Private Equity and Hedge Funds Survived the 2008 Crisis. Now They’re Making a Killing Off COVID-19.

Megan Tobias Neely

The COVID-19 crisis has been a case study in the destructiveness of predatory financial institutions like private equity and hedge funds. From private-equity-owned hospitals that cut staff to the bone to the growing investor interest in disaster-driven industries like insurance, the pandemic has been a gold mine for some of the finance industry's most rapacious and socially useless segments.

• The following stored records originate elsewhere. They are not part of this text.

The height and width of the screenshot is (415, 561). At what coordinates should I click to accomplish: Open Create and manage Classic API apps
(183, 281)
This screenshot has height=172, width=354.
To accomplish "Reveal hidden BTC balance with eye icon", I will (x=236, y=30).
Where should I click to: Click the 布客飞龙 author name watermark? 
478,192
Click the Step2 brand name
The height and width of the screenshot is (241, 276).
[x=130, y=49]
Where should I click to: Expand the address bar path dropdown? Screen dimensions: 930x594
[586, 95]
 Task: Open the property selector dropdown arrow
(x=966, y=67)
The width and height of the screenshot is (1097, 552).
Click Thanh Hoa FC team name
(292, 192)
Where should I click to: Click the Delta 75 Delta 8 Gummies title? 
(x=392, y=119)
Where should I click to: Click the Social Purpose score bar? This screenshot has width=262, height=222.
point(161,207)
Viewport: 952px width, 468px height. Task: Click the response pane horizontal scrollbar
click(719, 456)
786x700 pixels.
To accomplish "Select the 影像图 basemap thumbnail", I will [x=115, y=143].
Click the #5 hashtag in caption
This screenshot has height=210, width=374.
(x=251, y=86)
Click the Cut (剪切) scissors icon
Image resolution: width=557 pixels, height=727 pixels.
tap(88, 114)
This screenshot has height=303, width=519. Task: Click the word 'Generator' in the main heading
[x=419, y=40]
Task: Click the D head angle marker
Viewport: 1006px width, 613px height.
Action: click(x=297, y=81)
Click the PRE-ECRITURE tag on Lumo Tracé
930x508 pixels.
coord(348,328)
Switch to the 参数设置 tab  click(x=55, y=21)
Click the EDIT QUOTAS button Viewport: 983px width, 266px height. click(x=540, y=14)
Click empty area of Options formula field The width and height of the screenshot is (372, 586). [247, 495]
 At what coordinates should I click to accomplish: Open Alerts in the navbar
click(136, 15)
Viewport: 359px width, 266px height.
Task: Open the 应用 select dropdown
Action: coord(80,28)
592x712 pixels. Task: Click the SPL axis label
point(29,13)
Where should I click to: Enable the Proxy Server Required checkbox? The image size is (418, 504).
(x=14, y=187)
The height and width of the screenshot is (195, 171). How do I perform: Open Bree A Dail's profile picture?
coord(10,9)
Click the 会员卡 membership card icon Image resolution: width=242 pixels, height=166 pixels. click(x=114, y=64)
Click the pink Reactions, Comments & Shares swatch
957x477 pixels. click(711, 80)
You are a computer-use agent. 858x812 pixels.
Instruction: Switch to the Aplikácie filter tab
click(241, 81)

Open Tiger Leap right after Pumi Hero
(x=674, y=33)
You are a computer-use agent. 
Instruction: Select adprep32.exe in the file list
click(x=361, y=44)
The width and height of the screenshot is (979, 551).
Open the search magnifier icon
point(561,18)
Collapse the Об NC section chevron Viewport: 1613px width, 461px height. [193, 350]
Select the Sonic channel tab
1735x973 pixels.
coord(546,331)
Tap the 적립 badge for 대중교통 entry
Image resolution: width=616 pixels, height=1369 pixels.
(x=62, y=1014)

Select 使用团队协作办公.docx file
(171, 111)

In this photo illustration the Blackstone Group logo is seen

The logo of private equity firm Blackstone. (Photo Illustration by Rafael Henrique / SOPA Images / LightRocket via Getty Images)


Throughout the coronavirus crisis, notice of rising economic inequality has hardly been restricted to the pages of Jacobin and other radical outlets: NBC has shown concern about runaway wealth amid spiking poverty, while CBS has given airtime to outrage over the swelling fortunes of the world’s billionaires. But while everyone understands that the pandemic is widening the gap between the rich and the rest, the mechanisms by which the rich get richer remain both difficult for the public to understand and shrouded in secrecy.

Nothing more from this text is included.